Pillar's arrival gives the Blue Jays a suitable replacement in center field while Colby Rasmus remains day to day with a sore right hamstring. Pillar also comes with some experience, after appearing in 36 big league games last season, and says he feels more prepared this time around.
"I can't say I was overwhelmed, but I didn't perform the way I know that I can perform," Pillar said. "Hopefully, second time is the charm and I'm definitely coming in with a different attitude, way more prepared this time, know what to expect. I don't have those same butterflies that I did six months ago when I came here the first time. I kind of feel like I'm here on a business trip and I feel prepared."
Pillar arrived in Toronto on a hot streak after hitting .405/.435/.667 over his past 10 games in Buffalo. Earlier this year, he enjoyed an 18-game hitting streak, and had reached base at least once in each of his past 26 games at the time of his promotion. On the season, Pillar is hitting .305 with 17 extra-base hits and 19 RBIs for the Bisons.

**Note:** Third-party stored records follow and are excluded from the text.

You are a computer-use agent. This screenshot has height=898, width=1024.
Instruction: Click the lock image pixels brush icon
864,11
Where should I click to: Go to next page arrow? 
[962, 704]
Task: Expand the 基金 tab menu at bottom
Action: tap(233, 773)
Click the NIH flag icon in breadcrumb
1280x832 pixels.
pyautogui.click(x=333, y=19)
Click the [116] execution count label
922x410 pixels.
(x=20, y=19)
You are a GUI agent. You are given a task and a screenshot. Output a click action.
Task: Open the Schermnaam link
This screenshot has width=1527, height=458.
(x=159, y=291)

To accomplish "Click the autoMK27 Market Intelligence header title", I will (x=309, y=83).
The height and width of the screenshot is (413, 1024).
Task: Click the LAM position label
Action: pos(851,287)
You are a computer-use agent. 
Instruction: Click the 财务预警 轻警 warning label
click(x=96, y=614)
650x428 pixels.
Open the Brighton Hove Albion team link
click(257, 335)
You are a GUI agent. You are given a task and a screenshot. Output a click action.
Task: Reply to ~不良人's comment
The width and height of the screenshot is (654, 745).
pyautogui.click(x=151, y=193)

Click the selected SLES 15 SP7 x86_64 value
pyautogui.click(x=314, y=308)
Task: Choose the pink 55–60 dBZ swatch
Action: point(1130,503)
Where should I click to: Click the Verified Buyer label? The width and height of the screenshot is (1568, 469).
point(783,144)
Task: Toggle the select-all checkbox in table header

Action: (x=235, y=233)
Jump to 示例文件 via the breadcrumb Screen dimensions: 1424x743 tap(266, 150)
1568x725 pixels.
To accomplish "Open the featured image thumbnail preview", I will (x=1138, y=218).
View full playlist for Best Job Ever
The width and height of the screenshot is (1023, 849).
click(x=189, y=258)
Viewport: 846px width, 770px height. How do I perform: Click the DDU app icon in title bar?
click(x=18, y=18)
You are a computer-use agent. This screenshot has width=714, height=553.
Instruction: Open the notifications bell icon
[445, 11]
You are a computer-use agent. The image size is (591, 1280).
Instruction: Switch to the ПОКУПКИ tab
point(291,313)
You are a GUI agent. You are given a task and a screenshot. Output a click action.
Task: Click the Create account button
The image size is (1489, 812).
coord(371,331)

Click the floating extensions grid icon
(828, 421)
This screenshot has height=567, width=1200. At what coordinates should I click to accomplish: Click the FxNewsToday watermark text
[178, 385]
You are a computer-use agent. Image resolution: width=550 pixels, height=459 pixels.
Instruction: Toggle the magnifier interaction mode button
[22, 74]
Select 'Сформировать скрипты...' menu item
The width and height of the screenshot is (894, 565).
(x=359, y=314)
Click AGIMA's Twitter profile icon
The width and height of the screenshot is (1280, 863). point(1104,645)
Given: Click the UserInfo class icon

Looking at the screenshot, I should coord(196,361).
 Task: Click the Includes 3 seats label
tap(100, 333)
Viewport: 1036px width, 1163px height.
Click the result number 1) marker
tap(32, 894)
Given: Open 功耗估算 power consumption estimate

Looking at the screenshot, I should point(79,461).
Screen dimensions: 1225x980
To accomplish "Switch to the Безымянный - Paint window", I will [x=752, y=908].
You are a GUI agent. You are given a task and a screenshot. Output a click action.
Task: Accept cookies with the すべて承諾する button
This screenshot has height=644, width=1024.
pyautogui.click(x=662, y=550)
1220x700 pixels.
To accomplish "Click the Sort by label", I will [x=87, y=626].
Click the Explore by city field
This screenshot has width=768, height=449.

That's the type of production the Blue Jays have come to expect from Pillar in the Minors over the past couple of years. The same can't be said about his limited experience in the Majors, as Pillar hit .206 with a .583 OPS while recording three homers and 13 RBIs in 36 games.
Opposing teams began to expose his lack of discipline at the plate. There were plenty of times when a pitcher was able to get Pillar to chase a breaking ball in the dirt with two strikes. That led to 29 strikeouts, and Pillar knows all too well that the scouting report was out on him last year.
"That's definitely one of the biggest things I worked on this season, was some plate discipline," Pillar said. "Just getting a better approach, maybe not getting to two strikes as easily, being more aggressive. But once I did get to two strikes, learning where I had to look -- not to chase that slider down and away."
Pillar's addition gives the Blue Jays some much-needed depth in the outfield, but it does leave the club noticeably thin around in the infield. The decision to stick with an eight-man bullpen, combined with Rasmus' hamstring injury, meant Toronto had a two-man bench for Tuesday night's game against the Indians.
Toronto had made a seemingly endless list of roster moves in recent days. There have been 22 transactions this month and 10 in the last three days alone, which includes Minor League outfielder Kenny Wilson being claimed off waivers and assigned to Double-A New Hampshire.
That has put Buffalo in a constant state of flux, but at least it's better than the long commute Blue Jays players used to have to go through when the Minor League affiliate was located in Las Vegas.
"When they decided to move the team to Buffalo, I think maybe that's what they had in mind, being able to call-up guys," Pillar said. "With [Chad] Jenkins, it seemed like every other day he was going up and down. I think everyone [in Buffalo] realizes how close they are, Triple-A, and being an hour away, they can get called up at any time. It has been kind of a crazy week with guys going up and down but it's a deep roster down there."